Hani savsaklanmakta olan şu malum “Meclis Soruşturma Komisyonu” var ya, AK Parti’nin hâlâ üye bildirmediği iddia edilen ve Cumhurbaşkanlığı seçimi sonrasına sarkıtılacağı şimdiden görünen, “ayakkabı kutularını” simge edinen dosyaların komisyonundan söz ediyorum.
OLMAZLARI OLDURMAK
HUKUK Doktoru Ceren Akçabay “kasksız ve alkollü olarak kullandığı motosikletle kırmızı ışıkta geçtiği için görevinden istifa eden İspanya Anayasa Mahkemesi Üyesi” olayını anlatıyor ve bir de Türkiye’den örnek veriyor: (*)
Yaşları 6, 7 ve 10 olan üç kardeşin Diyarbakır’da görevli bulunan 3 polis memuru tarafından yıllarca şiddet ve cinsel istismara uğradıkları iddiasıyla savcılığa şikâyette bulunulmuştu.
Çocukların ifadelerine, günlüklerinden elde edilen bilgilere rağmen çocuklara herhangi bir destek yahut koruma sağlanmadığı gibi, söz konusu polis memurlarının ifadelerine dahi başvurmadan savcılık takipsizlik kararı vermişti.

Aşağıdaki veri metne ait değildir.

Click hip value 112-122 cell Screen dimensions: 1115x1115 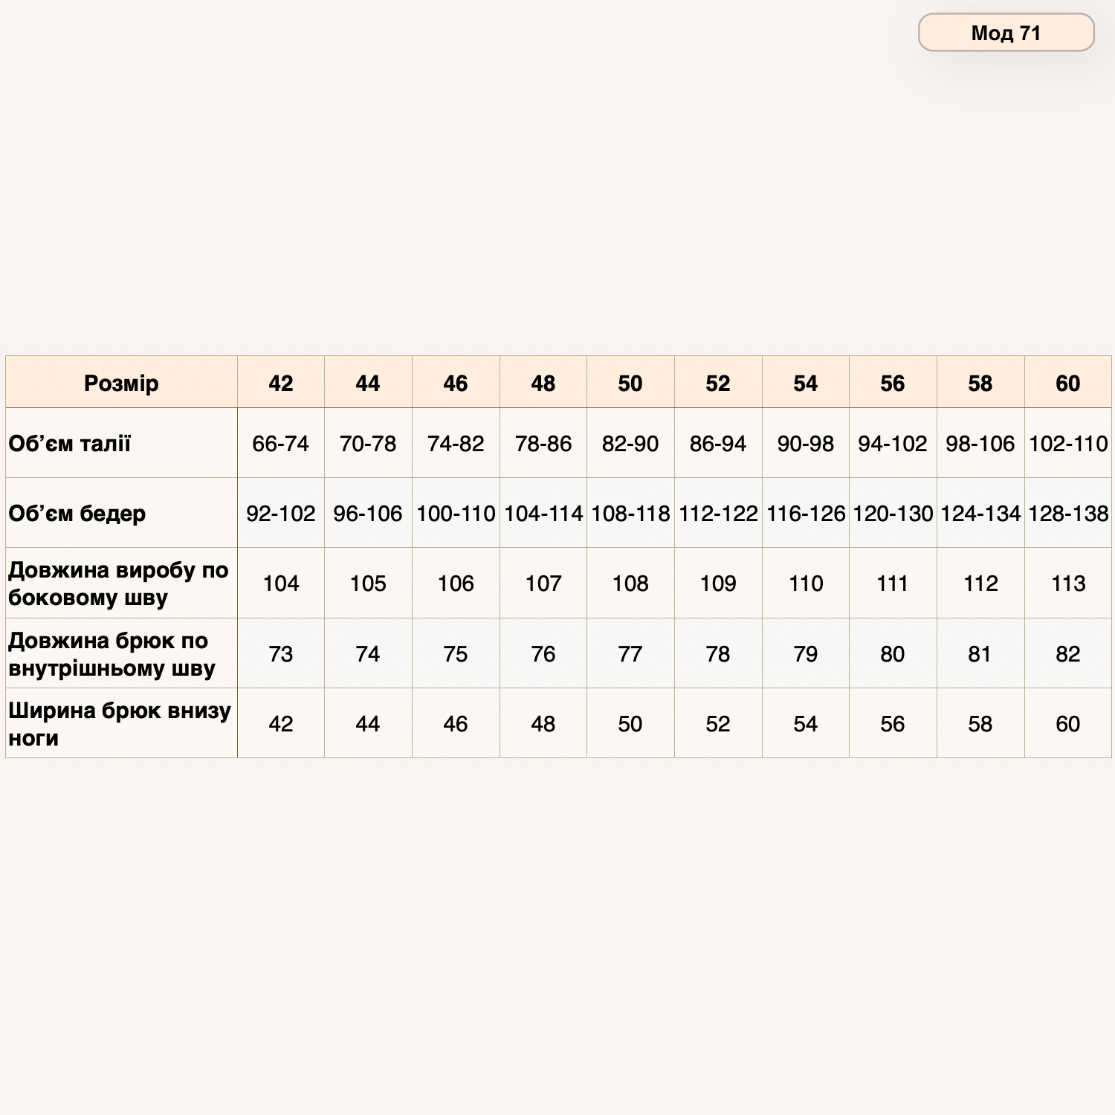(718, 513)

Polis memurlarının görevleri sırasında gerçekleştirdikleri eylemlere ilişkin cezasızlık politikasını yavaş yavaş kanıksamaya başladığımız şu dönemde dahi böylesine bir durumu açıklamak zor. Herhangi bir hukuk düzeninde, çocuklara yönelik şiddet ve cinsel istismar içeren bu tür bir olaya kamu düzenini sağlamakla görevli kişilerin karışması, buna rağmen gerekli incelemeler yapılmaksızın soruşturmanın sonlandırılması hukukun yokluğu için yeter kanıttır.

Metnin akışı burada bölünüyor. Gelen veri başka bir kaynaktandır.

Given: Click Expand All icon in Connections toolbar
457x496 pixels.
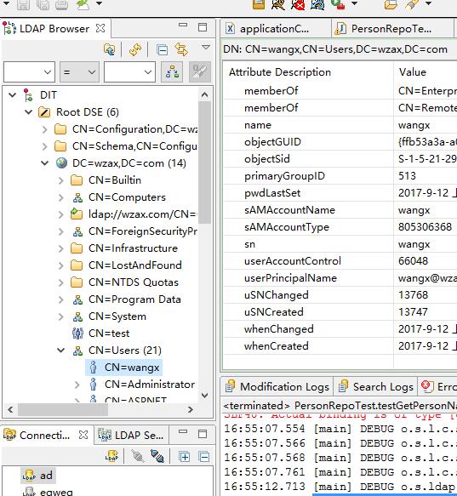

..........................
Doktor Akçabay somut olaylardan bir genellemeye geçiyor.
Tamamına değil ama burnumuzun dibine dayanan tehlike olarak her kelimesiyle dürte dürte uyaran yaklaşımına kulak veriyorum.
Katıldıklarım da var.
‘Modern devlet hukuk düzenini her vakit araç olarak kullanmıştır, hukuk eliyle sağlanan meşruluğa ihtiyaç olmadığı durumlarda hukukun işlevi sadece zorun bir temsili olarak ‘biat’ı sağlamaktır. Devletin parçası olanlar ve tabii hiç kuşkusuz kolluk gücü şiddetin tek sahipleridir. Meşhur yüzde 50’nin varlık koşulunda ülkede hukukun dönüştüğü şey de bundan ibarettir. Hukukun araçsallığı her tür olmazı oldurarak; şiddeti gerekçelendirip tartışmaları ve sorunları unutulmaya bırakarak, düzeni tüm yanlışları ile yaşar kılmaktadır.’
.........................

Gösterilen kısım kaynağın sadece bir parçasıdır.